Does it have anything to do with this "twitter" thing I've been hearing about lately? ![]()
(Sorry, just joking. I'm not in to Facebook, LinkedIn, Twitter, Spotify, del.i.cious, or any of the other "social media" advertiser's honey traps.)
Can you make a small sample file that contains no sensitive material and post a public Dropbox link? Or, if the file is not very large, you can also paste it in-line in this forum. In that case please use the Advanced Editor (finally reinstated, thank you moderators!) to set its syntax highlighting to "XML".
Um, much as I like to help you, I cannot promise anything until I've actually seen the file. It's just that without an example, *no-one* on this forum can.

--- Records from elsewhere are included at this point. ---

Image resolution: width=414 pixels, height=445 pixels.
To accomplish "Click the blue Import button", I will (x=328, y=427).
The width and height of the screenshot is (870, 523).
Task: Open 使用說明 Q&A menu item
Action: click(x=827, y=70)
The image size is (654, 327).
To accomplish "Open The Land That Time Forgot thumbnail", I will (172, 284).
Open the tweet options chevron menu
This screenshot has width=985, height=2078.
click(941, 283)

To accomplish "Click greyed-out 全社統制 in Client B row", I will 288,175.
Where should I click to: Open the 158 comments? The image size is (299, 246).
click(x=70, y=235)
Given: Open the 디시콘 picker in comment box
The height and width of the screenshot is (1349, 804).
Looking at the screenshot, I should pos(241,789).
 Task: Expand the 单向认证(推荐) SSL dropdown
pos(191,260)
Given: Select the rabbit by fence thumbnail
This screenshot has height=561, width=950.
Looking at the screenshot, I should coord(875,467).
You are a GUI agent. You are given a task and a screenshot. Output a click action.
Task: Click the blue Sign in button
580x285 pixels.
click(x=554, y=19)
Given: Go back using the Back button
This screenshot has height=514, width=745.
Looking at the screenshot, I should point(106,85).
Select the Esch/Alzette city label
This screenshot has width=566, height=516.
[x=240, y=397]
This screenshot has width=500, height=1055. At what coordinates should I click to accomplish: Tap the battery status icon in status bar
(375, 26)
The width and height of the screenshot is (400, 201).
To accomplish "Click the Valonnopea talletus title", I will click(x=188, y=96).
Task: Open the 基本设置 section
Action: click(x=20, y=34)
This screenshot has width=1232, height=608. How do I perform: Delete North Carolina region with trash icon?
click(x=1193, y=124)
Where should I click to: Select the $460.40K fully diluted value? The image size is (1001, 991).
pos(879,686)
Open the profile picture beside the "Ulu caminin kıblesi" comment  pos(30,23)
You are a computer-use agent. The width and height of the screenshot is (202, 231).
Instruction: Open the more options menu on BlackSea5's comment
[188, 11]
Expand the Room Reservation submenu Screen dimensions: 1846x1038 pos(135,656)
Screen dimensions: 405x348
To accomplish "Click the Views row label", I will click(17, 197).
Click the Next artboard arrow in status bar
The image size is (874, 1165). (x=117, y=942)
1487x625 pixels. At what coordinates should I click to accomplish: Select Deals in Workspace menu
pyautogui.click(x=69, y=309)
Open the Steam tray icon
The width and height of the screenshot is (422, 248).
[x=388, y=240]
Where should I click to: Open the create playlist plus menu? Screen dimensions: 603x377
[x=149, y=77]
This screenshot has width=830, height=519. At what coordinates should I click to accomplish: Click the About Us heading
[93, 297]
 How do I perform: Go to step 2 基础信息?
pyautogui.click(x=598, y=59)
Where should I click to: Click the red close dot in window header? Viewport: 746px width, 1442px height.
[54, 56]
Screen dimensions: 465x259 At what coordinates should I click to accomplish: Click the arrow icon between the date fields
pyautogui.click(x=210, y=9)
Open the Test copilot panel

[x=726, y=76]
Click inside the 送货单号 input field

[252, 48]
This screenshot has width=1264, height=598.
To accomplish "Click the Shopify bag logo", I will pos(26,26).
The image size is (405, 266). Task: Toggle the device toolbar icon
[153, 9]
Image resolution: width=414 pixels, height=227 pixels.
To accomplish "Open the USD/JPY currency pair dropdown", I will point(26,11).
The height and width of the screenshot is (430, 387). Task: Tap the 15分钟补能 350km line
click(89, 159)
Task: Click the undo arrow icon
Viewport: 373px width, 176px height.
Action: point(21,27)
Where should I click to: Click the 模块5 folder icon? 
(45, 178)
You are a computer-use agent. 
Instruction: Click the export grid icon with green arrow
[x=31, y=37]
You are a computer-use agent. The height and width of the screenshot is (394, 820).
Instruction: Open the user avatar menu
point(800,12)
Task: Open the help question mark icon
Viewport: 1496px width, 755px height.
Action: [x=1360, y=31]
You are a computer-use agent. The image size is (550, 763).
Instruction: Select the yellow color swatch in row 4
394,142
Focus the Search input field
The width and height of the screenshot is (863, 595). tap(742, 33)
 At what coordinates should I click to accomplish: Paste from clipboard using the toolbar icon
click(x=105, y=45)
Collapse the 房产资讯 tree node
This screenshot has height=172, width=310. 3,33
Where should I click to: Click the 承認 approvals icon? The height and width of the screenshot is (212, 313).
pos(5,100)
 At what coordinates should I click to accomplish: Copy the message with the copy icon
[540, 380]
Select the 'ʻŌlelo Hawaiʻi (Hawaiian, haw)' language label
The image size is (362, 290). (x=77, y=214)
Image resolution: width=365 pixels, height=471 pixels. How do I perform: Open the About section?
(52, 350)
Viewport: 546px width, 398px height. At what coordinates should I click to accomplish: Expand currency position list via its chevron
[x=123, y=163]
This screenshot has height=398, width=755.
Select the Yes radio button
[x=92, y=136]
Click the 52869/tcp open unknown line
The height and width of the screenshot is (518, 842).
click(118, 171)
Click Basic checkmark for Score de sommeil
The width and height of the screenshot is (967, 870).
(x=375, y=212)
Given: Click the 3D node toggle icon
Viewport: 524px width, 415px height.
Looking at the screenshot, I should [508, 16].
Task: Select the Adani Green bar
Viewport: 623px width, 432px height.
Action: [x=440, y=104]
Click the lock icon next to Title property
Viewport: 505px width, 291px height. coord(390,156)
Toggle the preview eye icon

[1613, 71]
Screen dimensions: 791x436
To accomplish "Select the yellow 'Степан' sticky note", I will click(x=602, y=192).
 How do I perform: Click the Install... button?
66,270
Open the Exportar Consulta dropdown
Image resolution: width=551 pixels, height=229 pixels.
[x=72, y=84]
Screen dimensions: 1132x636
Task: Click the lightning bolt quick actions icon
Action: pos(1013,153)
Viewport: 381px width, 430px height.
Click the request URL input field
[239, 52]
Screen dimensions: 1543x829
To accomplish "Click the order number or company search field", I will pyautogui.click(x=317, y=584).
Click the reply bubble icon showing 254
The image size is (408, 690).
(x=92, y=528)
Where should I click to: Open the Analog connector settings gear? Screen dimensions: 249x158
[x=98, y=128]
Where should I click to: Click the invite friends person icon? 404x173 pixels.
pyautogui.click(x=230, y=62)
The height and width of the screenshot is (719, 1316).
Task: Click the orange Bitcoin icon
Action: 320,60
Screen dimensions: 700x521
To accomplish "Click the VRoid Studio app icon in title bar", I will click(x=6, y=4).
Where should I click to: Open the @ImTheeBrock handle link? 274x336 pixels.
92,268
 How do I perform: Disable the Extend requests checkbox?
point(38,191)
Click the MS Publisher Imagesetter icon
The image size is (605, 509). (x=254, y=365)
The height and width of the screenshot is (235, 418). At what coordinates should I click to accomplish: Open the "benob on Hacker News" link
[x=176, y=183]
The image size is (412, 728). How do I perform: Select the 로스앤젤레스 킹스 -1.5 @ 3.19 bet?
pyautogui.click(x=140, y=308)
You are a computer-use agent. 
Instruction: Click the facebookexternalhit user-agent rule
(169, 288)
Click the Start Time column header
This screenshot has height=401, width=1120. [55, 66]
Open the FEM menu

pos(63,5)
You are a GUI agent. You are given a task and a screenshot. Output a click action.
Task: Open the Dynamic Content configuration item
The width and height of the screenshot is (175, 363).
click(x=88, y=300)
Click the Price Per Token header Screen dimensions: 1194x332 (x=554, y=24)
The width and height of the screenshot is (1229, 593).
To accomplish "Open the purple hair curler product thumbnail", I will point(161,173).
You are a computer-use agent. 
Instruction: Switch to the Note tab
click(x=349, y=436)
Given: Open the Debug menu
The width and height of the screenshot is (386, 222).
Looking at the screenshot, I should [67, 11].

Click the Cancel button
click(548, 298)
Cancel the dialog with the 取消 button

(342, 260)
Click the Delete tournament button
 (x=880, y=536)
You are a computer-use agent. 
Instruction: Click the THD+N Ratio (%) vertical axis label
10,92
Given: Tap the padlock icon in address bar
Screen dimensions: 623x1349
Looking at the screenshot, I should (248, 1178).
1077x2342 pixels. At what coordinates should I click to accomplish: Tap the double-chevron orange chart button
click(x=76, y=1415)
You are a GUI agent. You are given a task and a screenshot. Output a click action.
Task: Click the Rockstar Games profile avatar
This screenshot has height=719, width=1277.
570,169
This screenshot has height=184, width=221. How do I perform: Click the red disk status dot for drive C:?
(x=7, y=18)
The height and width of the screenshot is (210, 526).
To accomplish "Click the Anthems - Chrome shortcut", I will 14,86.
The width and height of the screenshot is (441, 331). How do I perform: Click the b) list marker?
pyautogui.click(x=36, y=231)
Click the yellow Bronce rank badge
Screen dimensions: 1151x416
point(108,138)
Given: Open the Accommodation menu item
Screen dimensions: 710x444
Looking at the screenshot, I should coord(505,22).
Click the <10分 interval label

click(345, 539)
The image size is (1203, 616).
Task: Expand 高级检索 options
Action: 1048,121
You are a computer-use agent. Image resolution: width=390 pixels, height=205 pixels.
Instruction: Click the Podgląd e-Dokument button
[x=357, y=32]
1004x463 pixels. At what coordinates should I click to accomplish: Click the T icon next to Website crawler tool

I could p.m. you an email address, and you could send me your test file, and then I could decide "nah, cannot work with it". That's why I suggested you to make a small (non-sensitive) test file and make it publically available -- so that others can have a go at it as well.
... The Advanced Editor for posts is hiding under the innocuous text "Use advanced editor", at the top right of your edit window. XML syntax highlight is under the button that looks like ">>".
Okay, got your sample XML/ePub/PDF files. (It's quite big for a sample; sure looks like you sent the entire thing.)
.. What a mess! If you compare the XML to the PDF, you can see that there is some plain text in there, but it's formatted as HTML, and not everything is formatted. For example, there is nothing special in the XML file between the paragraphs that start with "So it should be no surprise.." and "After arriving at the Blind Sheik's mosque ...", but the PDF mysteriously gained a triple-bullet paragraph divider in there. Where, one wonders, did that come from?
It seems all you need from the XML file is the <title> element, immediately followed by its <content:encoded> element, which contains plain (HTML formatted) text. I had a brief go at it but the header contains lots of weird namespaces, and InDesign's XSLT processor isn't really a very modern one, so all I got was "Could not write data to output". I guess this means that there is some error -- either in my XSLT (which is really extremely basic), or in ID's handling of this XML.
Since you already have a nicely formatted PDF with all proper text in place, I'm inclined it might be faster and easier to export this PDF in Acrobat Pro to a Word .doc file. Then you can clean it up a bit in Word, and use the resulting document as your input for InDesign.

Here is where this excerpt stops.